#### [WHAT TO WORK ON]
Below is a set of records. Repeat all of them exactly.

#### [DATA EXCERPTS]
————
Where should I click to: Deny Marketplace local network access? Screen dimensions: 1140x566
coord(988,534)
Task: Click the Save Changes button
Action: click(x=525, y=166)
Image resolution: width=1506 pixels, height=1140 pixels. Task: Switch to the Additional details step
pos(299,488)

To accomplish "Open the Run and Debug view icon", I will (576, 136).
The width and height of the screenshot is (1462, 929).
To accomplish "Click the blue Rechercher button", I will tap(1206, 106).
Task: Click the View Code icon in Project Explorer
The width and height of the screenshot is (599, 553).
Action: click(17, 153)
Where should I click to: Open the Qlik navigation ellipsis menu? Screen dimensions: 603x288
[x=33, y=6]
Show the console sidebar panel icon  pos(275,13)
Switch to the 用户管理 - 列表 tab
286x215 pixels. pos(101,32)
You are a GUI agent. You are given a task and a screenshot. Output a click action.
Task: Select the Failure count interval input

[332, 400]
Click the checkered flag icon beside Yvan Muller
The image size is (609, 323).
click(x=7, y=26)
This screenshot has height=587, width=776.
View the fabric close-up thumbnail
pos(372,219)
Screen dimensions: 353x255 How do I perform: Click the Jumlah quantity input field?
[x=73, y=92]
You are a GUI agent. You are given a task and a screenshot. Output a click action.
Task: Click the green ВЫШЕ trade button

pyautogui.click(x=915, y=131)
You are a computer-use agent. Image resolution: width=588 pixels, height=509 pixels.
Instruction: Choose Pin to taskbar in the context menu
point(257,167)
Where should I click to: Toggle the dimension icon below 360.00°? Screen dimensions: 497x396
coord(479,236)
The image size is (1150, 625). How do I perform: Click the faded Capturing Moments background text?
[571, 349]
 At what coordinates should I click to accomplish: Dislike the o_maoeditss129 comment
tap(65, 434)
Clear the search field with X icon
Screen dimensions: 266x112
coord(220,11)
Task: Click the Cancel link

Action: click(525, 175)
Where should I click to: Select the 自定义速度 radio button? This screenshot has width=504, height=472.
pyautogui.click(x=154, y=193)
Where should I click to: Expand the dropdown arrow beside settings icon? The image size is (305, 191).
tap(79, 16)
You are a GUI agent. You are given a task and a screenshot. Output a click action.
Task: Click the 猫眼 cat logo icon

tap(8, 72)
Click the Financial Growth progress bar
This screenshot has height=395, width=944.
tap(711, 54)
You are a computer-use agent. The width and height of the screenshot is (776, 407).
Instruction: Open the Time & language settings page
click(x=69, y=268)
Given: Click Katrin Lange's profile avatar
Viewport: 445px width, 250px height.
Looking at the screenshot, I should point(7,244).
————
#### [COMPLETED TASK]
Where should I click to: Deny Marketplace local network access? Screen dimensions: 1140x566
coord(988,534)
Task: Click the Save Changes button
Action: click(x=525, y=166)
Image resolution: width=1506 pixels, height=1140 pixels. Task: Switch to the Additional details step
pos(299,488)

To accomplish "Open the Run and Debug view icon", I will (576, 136).
The width and height of the screenshot is (1462, 929).
To accomplish "Click the blue Rechercher button", I will tap(1206, 106).
Task: Click the View Code icon in Project Explorer
The width and height of the screenshot is (599, 553).
Action: click(17, 153)
Where should I click to: Open the Qlik navigation ellipsis menu? Screen dimensions: 603x288
[x=33, y=6]
Show the console sidebar panel icon  pos(275,13)
Switch to the 用户管理 - 列表 tab
286x215 pixels. pos(101,32)
You are a GUI agent. You are given a task and a screenshot. Output a click action.
Task: Select the Failure count interval input

[332, 400]
Click the checkered flag icon beside Yvan Muller
The image size is (609, 323).
click(x=7, y=26)
This screenshot has height=587, width=776.
View the fabric close-up thumbnail
pos(372,219)
Screen dimensions: 353x255 How do I perform: Click the Jumlah quantity input field?
[x=73, y=92]
You are a GUI agent. You are given a task and a screenshot. Output a click action.
Task: Click the green ВЫШЕ trade button

pyautogui.click(x=915, y=131)
You are a computer-use agent. Image resolution: width=588 pixels, height=509 pixels.
Instruction: Choose Pin to taskbar in the context menu
point(257,167)
Where should I click to: Toggle the dimension icon below 360.00°? Screen dimensions: 497x396
coord(479,236)
The image size is (1150, 625). How do I perform: Click the faded Capturing Moments background text?
[571, 349]
 At what coordinates should I click to accomplish: Dislike the o_maoeditss129 comment
tap(65, 434)
Clear the search field with X icon
Screen dimensions: 266x112
coord(220,11)
Task: Click the Cancel link

Action: click(525, 175)
Where should I click to: Select the 自定义速度 radio button? This screenshot has width=504, height=472.
pyautogui.click(x=154, y=193)
Where should I click to: Expand the dropdown arrow beside settings icon? The image size is (305, 191).
tap(79, 16)
You are a GUI agent. You are given a task and a screenshot. Output a click action.
Task: Click the 猫眼 cat logo icon

tap(8, 72)
Click the Financial Growth progress bar
This screenshot has height=395, width=944.
tap(711, 54)
You are a computer-use agent. The width and height of the screenshot is (776, 407).
Instruction: Open the Time & language settings page
click(x=69, y=268)
Given: Click Katrin Lange's profile avatar
Viewport: 445px width, 250px height.
Looking at the screenshot, I should point(7,244).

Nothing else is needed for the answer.